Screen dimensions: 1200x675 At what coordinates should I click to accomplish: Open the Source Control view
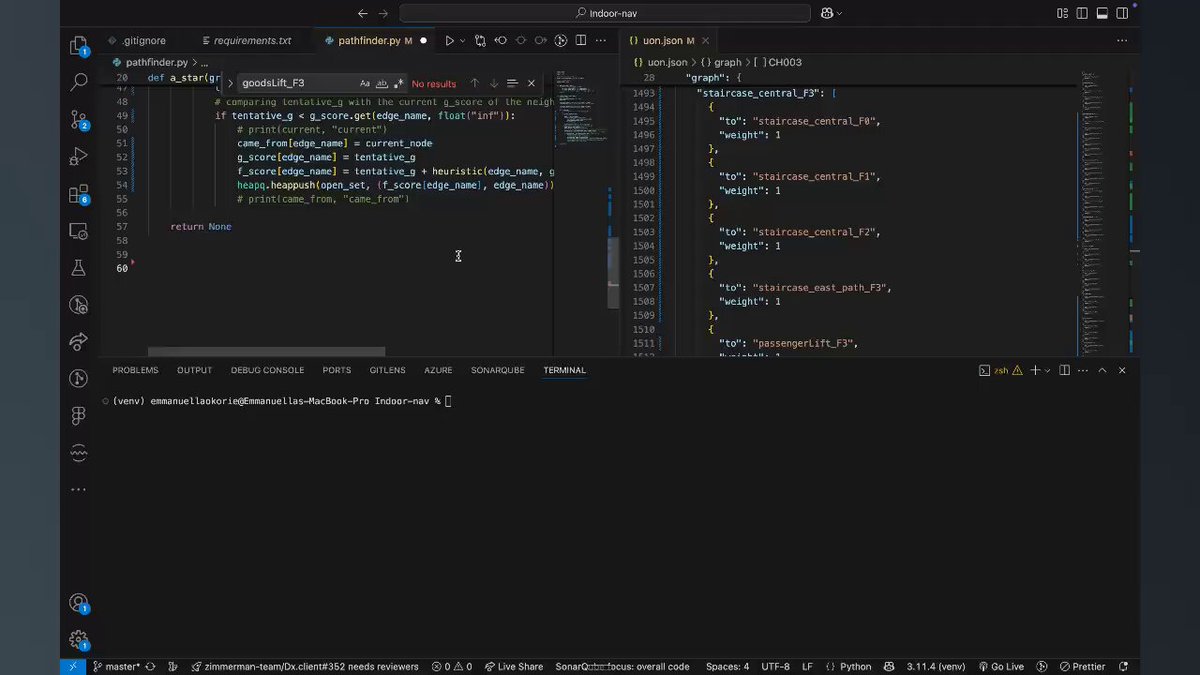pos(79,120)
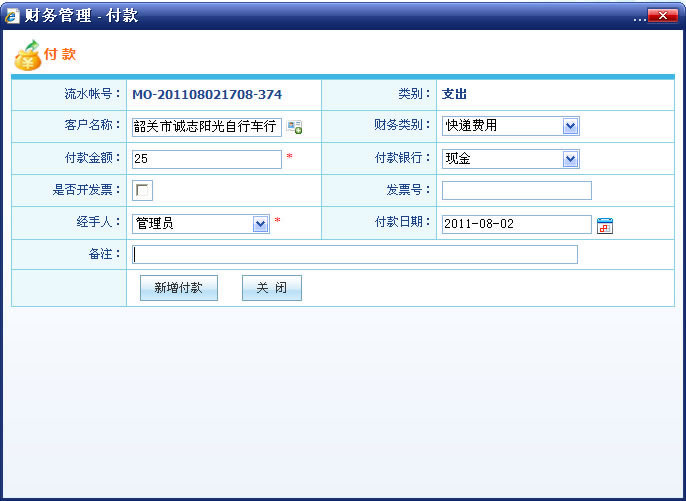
____________
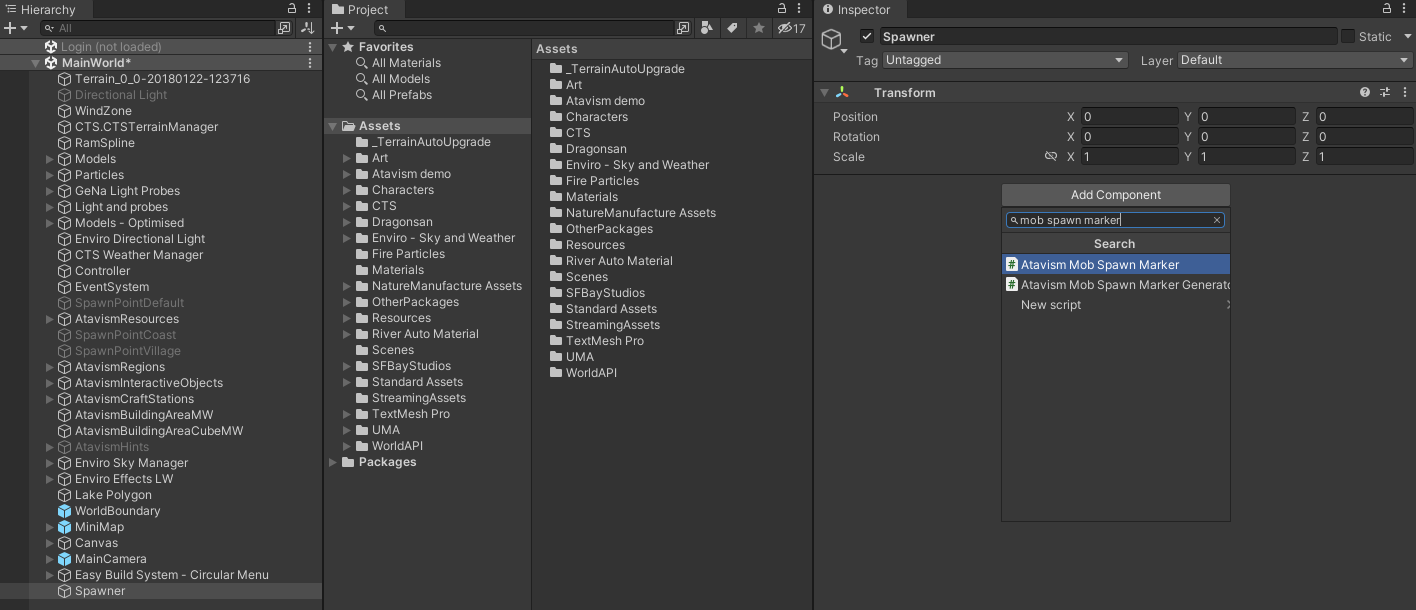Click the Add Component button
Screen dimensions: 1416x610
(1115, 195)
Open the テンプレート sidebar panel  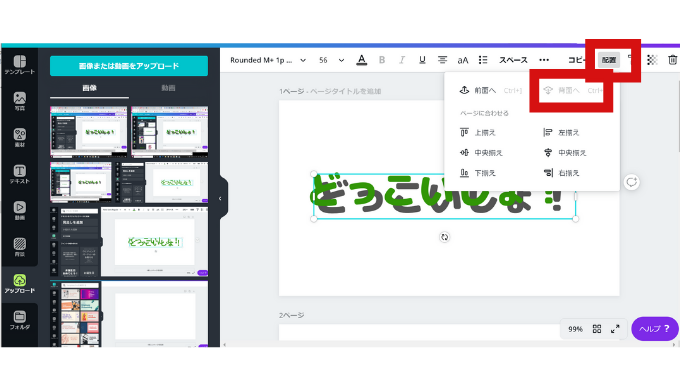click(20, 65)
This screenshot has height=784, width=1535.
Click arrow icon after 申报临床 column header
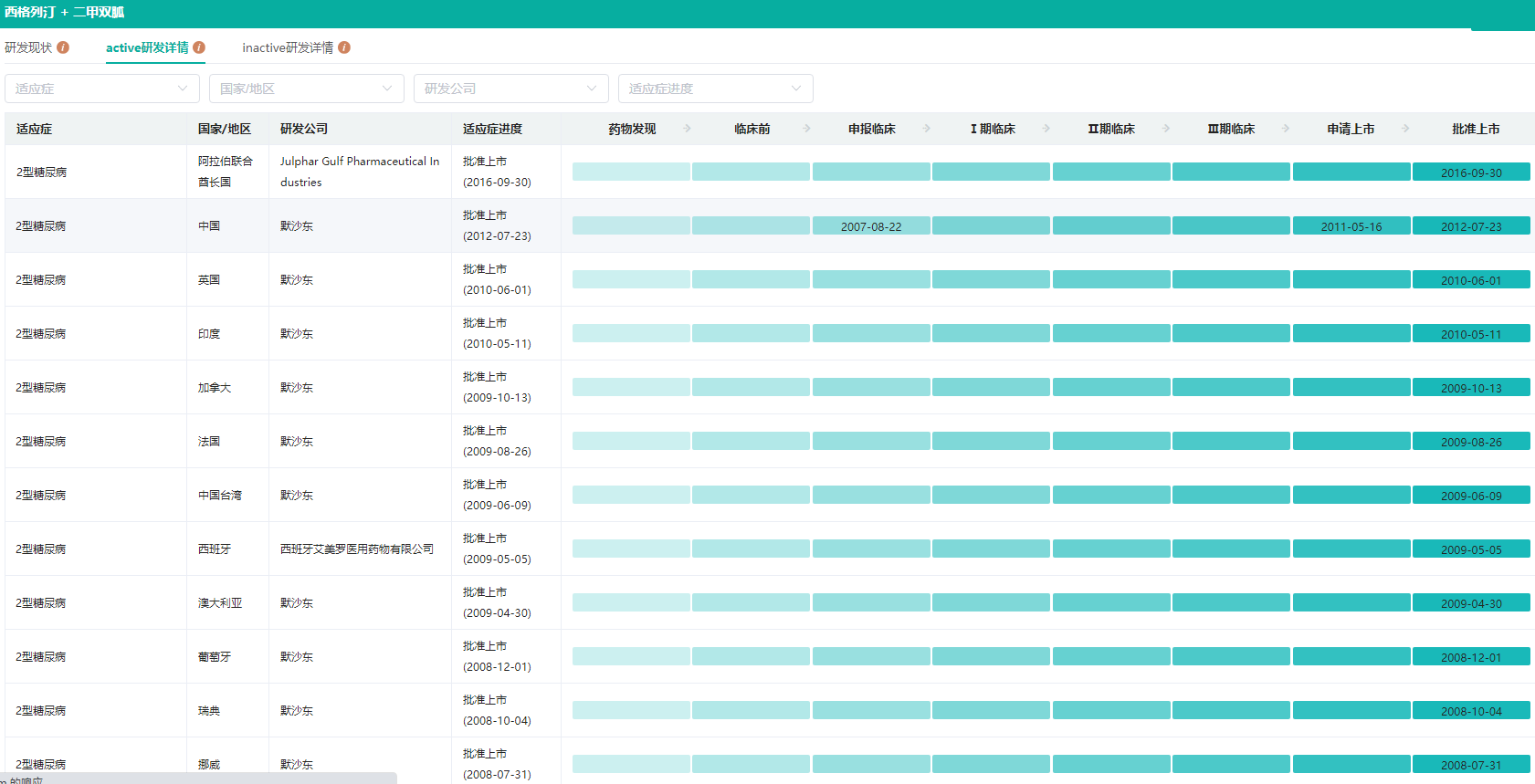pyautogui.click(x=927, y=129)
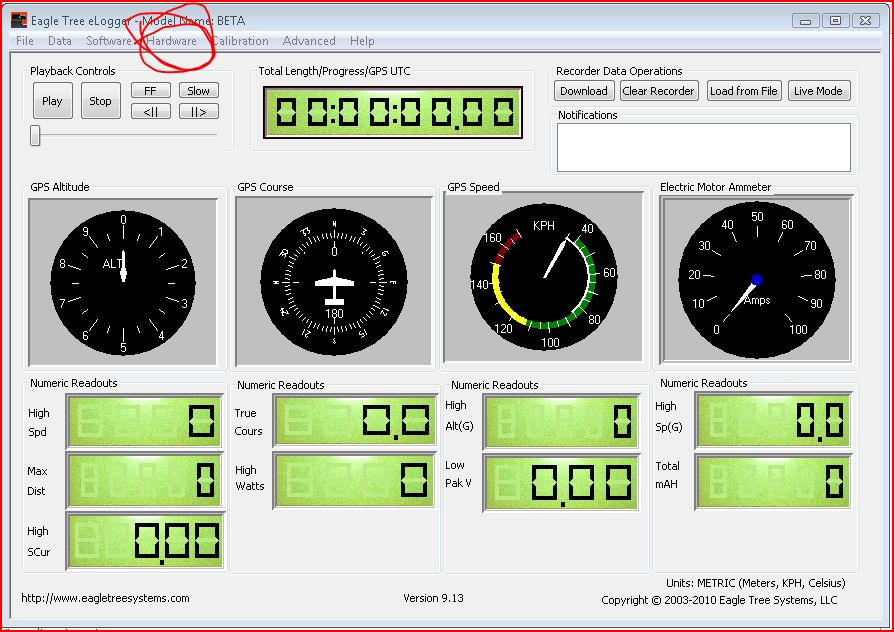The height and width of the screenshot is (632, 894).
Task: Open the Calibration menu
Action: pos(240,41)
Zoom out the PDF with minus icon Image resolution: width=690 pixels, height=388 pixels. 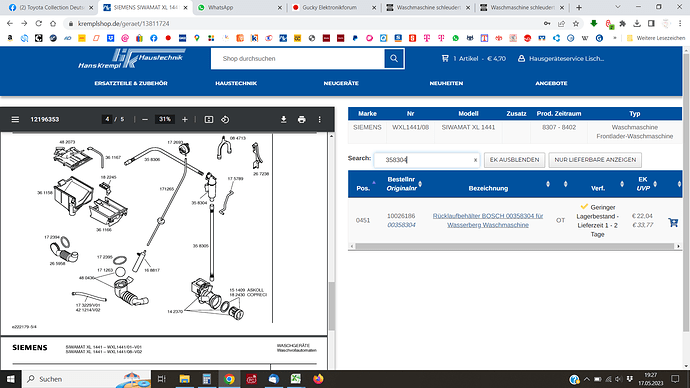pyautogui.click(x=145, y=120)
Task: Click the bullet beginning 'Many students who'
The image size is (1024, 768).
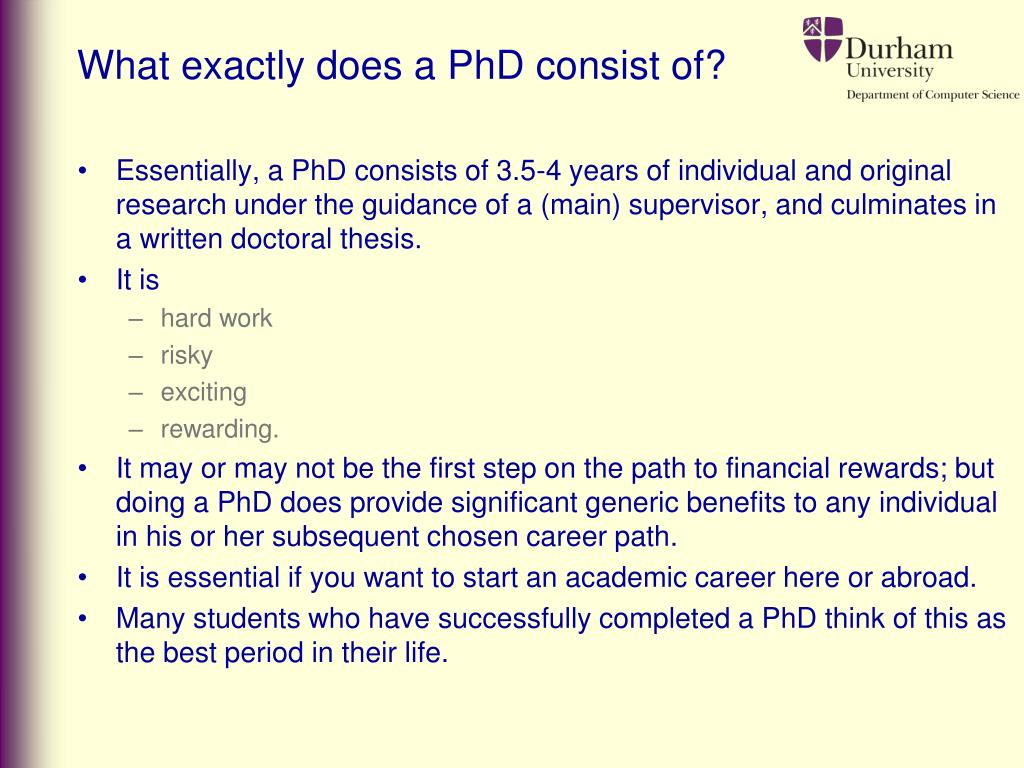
____________
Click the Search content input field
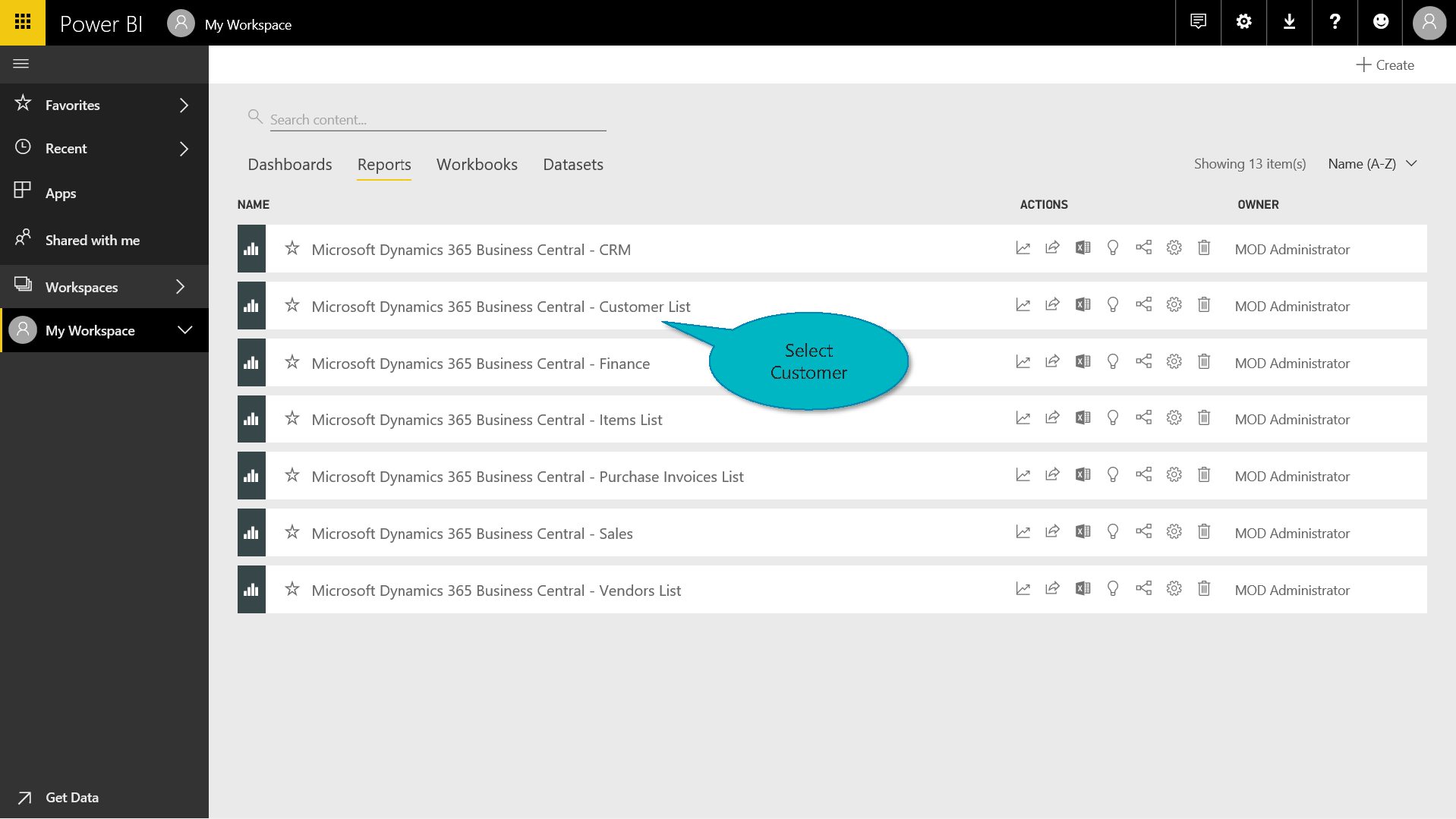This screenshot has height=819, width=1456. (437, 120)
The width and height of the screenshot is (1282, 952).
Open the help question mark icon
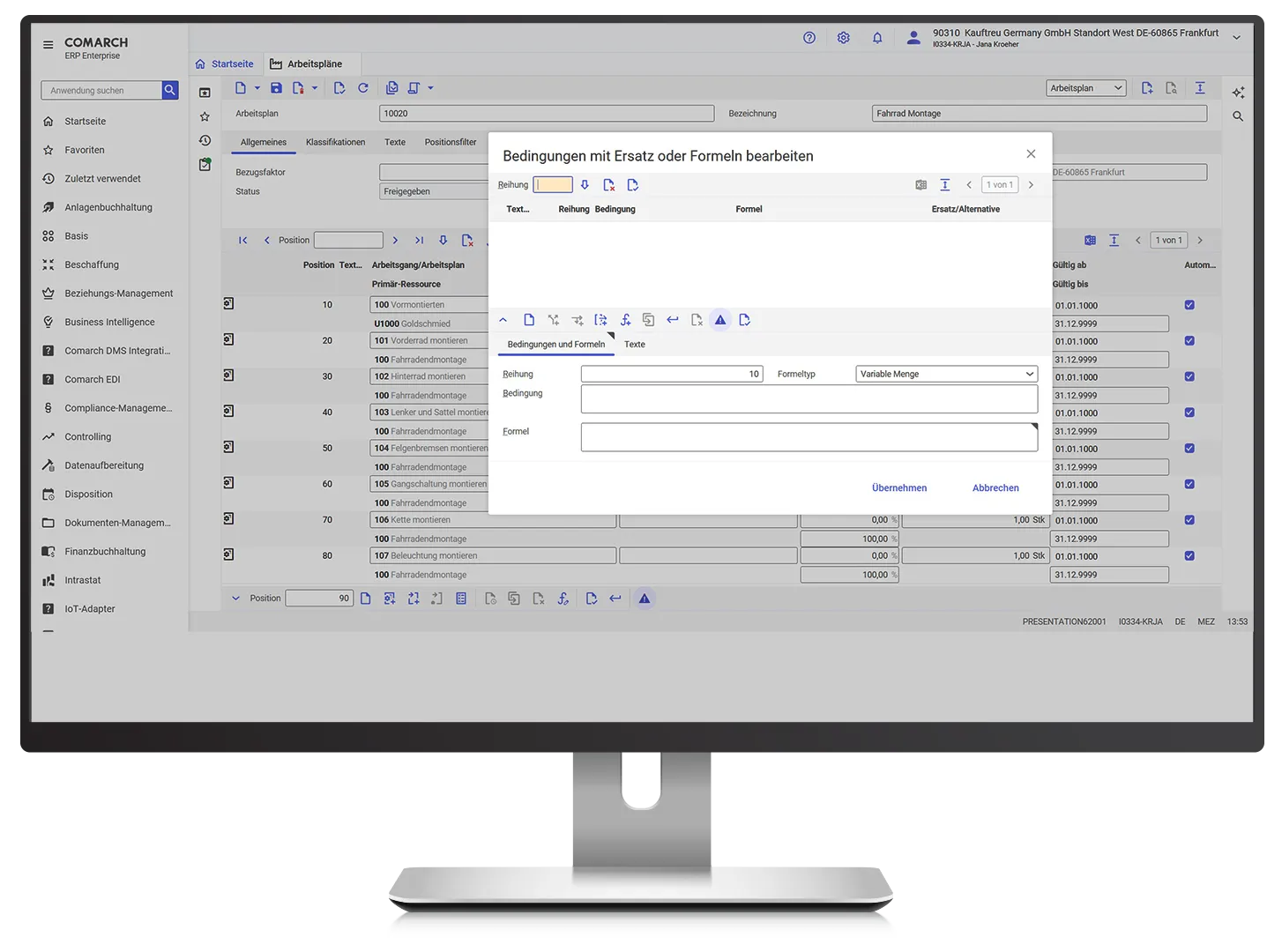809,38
____________
From the records above, give again exactly the lines running from the line with "Task: Click the" to the line with "The image size is (1024, 768).", inclusive.

Task: Click the bullet beginning 'Many students who'
The image size is (1024, 768).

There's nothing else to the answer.